Where Men Can Become Better Gentlemen

Body Weight Work Out

B001:
Basic 3 Leg 
Ladder 50

This work out can be undertaken almost anywhere and consists of 3 basic leg exercises carried out in pyramid or ladder based circuit. The only equipment required is a timer/stopwatch. Alternative exercises can be substituted.

Timing

Beginners: 30 - 35 minutes

Intermediates: 30 - 50 minutes

Advanced: 45 - 65 minutes

Start with some light stretching for 2 minutes and, if time and place allow, light cardio for 2-5 minutes before moving onto this workout.

Beginners

If you have not exercised for some considerable time this is a good place to start. Perform each exercise for the stated number of repetitions/time before moving onto the next one. Once you have reached the bottom, reverse and work your way back up to the top of the list of exercises – this is 1 set. Muscle soreness may mean you are only able to complete this workout every 3-4 days, after several weeks you should able to do this every other day. The ultimate aim is to do this every day, covering 1 set each workout.

5 Squats.

Lunges, 5 each leg.

Wall squat for 10 seconds.

60 seconds rest.

10 Squats.

Lunges, 10 each leg.

Wall squat for 20 seconds.

60 seconds rest.

15 Squats.

Lunges, 15 each leg.

Wall squat for 30 seconds.

60 seconds rest.

20 Squats.

Lunges, 20 each leg.

Wall squat for 40 seconds.

60 seconds rest.

25 Squats.

Lunges, 25 each leg.

Wall squat for 50 seconds.

60 seconds rest.

Finish with 5 minutes of light cardio followed by 2 minutes of stretching.

Intermediates

If you have been exercising for a little while, this may be a good place for you to start.
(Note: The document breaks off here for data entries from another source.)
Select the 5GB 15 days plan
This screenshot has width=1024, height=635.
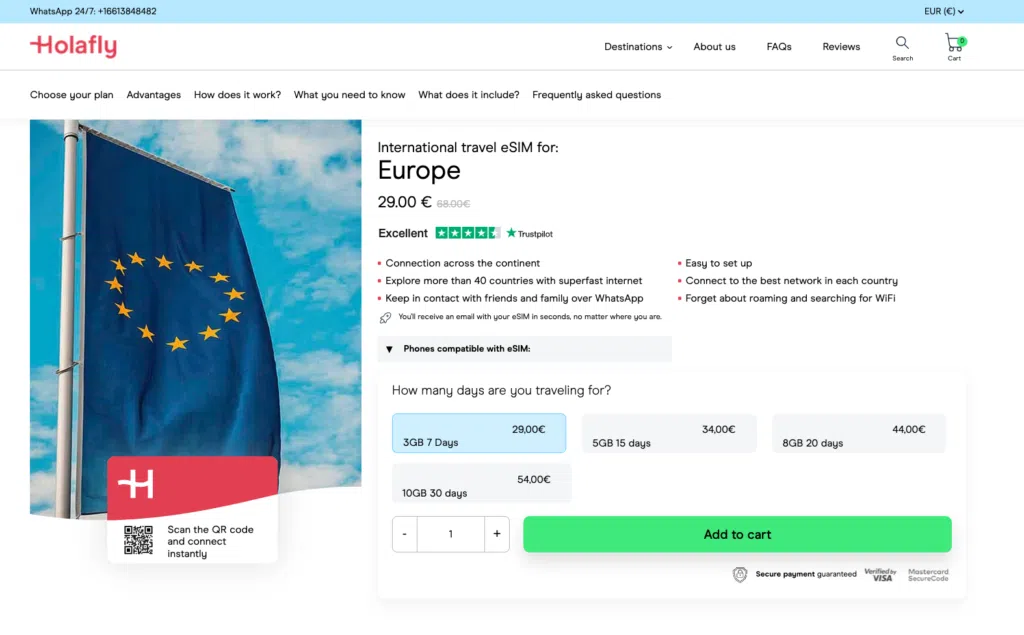coord(669,434)
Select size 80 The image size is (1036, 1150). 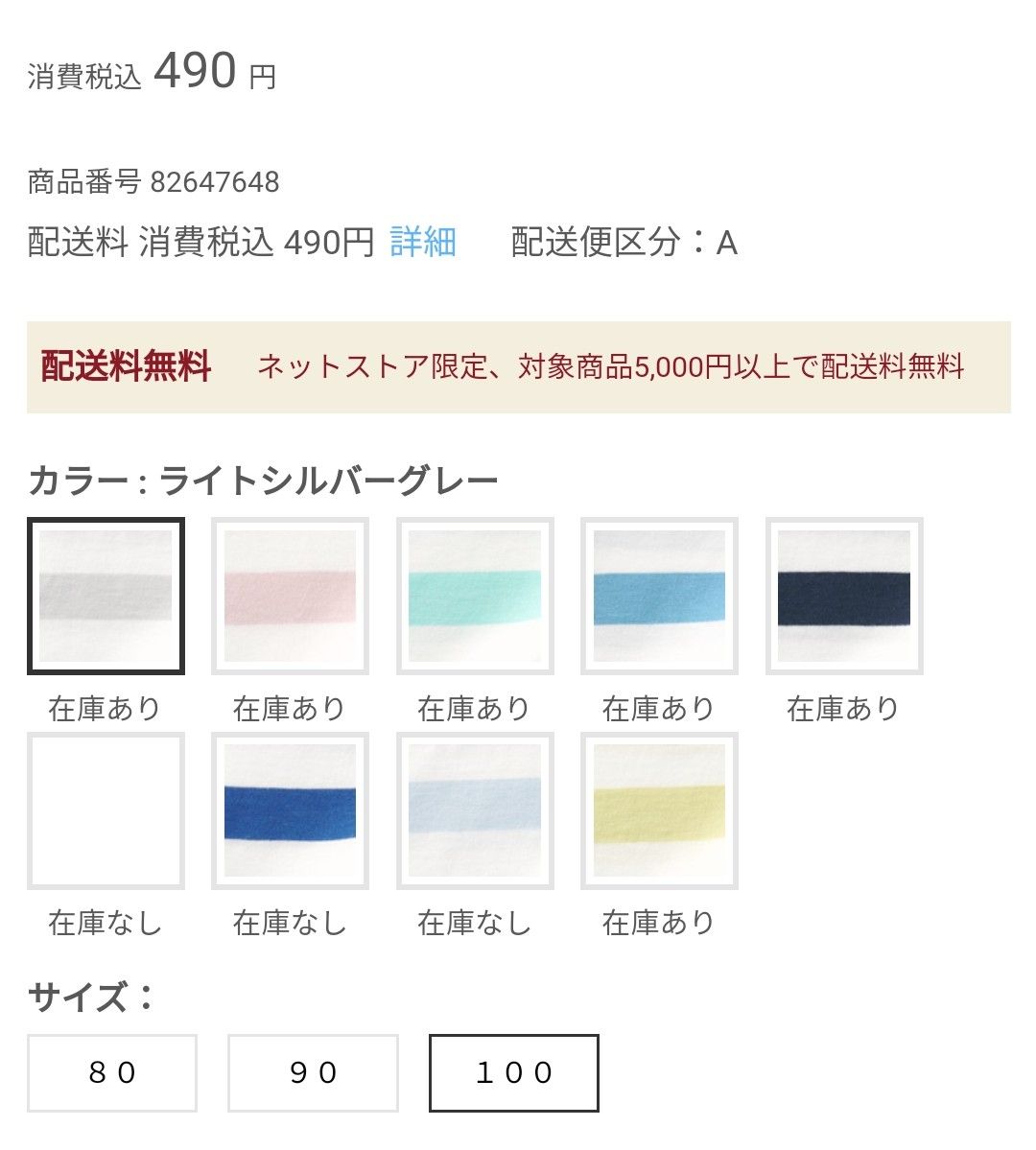[x=112, y=1072]
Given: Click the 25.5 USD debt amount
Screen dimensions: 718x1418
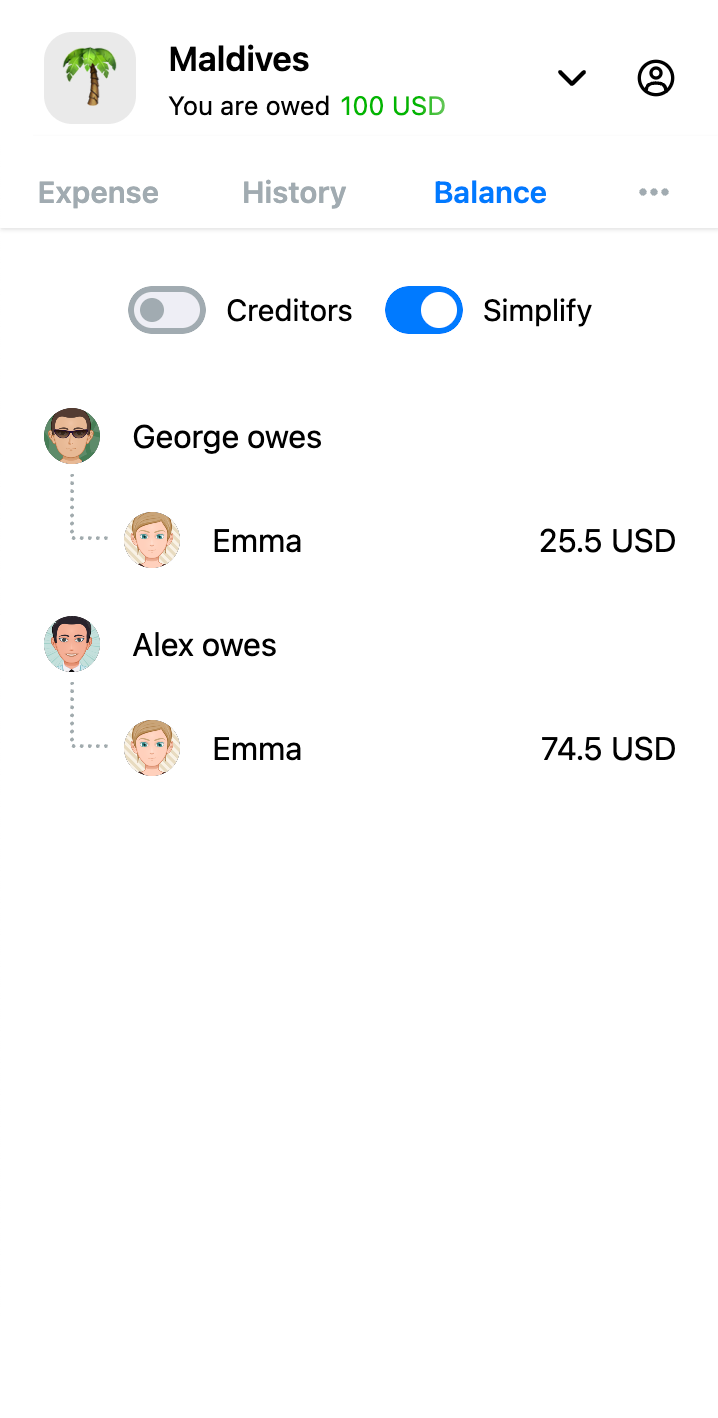Looking at the screenshot, I should [x=607, y=541].
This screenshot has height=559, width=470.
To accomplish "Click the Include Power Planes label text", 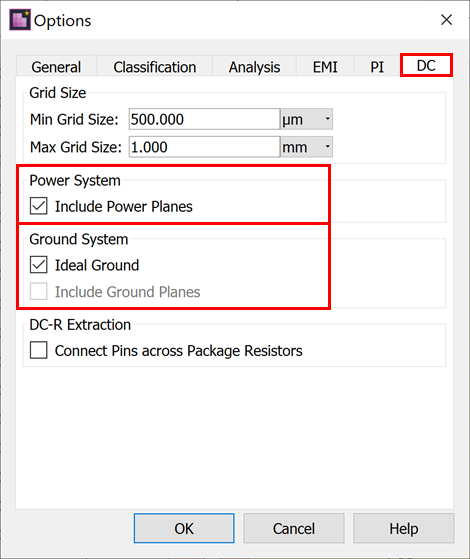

You should be able to this every day or every other day, perform each exercise and be looking to cover 1-2 sets each workout.

5 Squats.

Lunges, 5 each leg.

Wall squat for 10 seconds.

30 seconds rest.

10 Squats.

Lunges, 10 each leg.

Wall squat for 20 seconds.

30 seconds rest.

15 Squats.

Lunges, 15 each leg.

Wall squat for 30 seconds.

30 seconds rest.

20 Squats.

Lunges, 20 each leg.

Wall squat for 40 seconds.

30 seconds rest.

25 Squats.

Lunges, 25 each leg.

Wall squat for 50 seconds.

30 seconds rest.

Finish with 10 minutes of cardio, followed by 2-4 minutes of stretching.

Advanced

This should be a typical everyday workout for you and could even be your rest day workout from weight training. Perform each exercise as detailed and be looking to complete 2-3 sets.

5 Squats.

Lunges, 5 each leg.

Wall squat for 10 seconds.

15 seconds rest.

10 Squats.

Lunges, 10 each leg.

Wall squat for 20 seconds.

15 seconds rest.

15 Squats.

Lunges, 15 each leg.

Wall squat for 30 seconds.

15 seconds rest.

20 Squats.

Lunges, 20 each leg.

Wall squat for 40 seconds.

15 seconds rest.

25 Squats.

Lunges, 25 each leg.

Wall squat for 50 seconds.

15 seconds rest.

Finish with 10 – 15 minutes of cardio, followed by 5 minutes of stretching.